**Task to complete:** Could you copy out the lines of the material below word for word, beginning with the line containing "The height and width of the screenshot is (581, 750)." and continuing through the line containing "(x=413, y=298)"?

Stored items from a collection:
══════════

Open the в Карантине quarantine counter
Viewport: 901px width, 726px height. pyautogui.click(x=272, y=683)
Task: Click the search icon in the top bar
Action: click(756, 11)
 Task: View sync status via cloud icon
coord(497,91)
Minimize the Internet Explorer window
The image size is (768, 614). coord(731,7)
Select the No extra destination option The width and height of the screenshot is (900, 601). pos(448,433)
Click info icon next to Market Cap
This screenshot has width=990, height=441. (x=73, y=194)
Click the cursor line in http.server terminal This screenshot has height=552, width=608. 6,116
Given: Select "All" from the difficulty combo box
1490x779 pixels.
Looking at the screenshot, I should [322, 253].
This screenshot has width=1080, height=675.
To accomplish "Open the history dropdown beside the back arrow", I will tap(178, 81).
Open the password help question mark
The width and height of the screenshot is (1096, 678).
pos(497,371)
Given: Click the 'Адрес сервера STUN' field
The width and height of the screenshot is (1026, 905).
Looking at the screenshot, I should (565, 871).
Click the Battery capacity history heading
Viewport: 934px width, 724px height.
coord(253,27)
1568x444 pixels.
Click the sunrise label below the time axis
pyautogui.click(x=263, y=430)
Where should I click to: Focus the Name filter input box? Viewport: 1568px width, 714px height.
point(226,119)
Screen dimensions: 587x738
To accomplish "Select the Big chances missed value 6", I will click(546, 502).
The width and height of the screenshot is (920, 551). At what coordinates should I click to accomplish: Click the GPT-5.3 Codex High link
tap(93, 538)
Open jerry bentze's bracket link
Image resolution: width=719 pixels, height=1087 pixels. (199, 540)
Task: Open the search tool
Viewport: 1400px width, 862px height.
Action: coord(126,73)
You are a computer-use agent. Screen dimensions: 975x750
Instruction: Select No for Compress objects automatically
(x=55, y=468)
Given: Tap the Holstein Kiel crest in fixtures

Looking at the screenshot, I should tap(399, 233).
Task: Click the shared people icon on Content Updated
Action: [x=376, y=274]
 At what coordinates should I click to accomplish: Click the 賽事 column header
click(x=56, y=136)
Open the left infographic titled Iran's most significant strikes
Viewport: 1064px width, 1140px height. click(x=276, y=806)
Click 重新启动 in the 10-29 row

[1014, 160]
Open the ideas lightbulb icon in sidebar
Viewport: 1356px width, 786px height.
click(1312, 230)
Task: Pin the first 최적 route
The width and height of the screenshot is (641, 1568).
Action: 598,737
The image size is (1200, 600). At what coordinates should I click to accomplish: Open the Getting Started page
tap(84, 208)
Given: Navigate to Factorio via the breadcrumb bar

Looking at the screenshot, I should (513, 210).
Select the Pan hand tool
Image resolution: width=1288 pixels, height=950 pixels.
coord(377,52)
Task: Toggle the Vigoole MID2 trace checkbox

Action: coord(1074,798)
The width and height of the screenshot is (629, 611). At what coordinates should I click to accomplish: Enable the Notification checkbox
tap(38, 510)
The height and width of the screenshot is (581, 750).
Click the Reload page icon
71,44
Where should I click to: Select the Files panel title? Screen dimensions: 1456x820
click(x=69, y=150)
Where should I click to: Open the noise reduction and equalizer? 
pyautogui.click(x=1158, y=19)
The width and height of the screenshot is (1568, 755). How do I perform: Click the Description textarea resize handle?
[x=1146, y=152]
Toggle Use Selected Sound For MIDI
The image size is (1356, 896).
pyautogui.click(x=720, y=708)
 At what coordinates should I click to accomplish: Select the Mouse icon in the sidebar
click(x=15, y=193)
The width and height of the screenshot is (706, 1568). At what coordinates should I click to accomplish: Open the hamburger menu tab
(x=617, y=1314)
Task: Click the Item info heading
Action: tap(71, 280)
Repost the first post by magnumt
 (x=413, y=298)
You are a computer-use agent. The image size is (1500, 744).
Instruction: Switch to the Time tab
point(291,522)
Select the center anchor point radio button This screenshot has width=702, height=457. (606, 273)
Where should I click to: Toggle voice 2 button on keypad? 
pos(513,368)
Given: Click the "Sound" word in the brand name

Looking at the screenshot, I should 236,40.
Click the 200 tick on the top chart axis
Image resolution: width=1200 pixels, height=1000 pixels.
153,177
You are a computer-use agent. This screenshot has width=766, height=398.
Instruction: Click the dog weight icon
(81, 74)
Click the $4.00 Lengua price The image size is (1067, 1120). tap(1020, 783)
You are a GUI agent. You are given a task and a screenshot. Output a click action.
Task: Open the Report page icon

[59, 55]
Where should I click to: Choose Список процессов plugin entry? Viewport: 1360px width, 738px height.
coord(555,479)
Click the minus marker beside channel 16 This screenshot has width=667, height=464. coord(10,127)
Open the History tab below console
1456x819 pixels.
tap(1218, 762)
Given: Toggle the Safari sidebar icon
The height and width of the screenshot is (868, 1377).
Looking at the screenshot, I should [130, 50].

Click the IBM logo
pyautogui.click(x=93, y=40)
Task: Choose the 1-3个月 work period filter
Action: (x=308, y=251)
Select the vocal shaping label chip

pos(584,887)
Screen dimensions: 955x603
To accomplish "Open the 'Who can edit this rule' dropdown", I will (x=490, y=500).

══════════

**Written response:**
The height and width of the screenshot is (581, 750).
Click the Reload page icon
71,44
Where should I click to: Select the Files panel title? Screen dimensions: 1456x820
click(x=69, y=150)
Where should I click to: Open the noise reduction and equalizer? 
pyautogui.click(x=1158, y=19)
The width and height of the screenshot is (1568, 755). How do I perform: Click the Description textarea resize handle?
[x=1146, y=152]
Toggle Use Selected Sound For MIDI
The image size is (1356, 896).
pyautogui.click(x=720, y=708)
 At what coordinates should I click to accomplish: Select the Mouse icon in the sidebar
click(x=15, y=193)
The width and height of the screenshot is (706, 1568). At what coordinates should I click to accomplish: Open the hamburger menu tab
(x=617, y=1314)
Task: Click the Item info heading
Action: tap(71, 280)
Repost the first post by magnumt
 (x=413, y=298)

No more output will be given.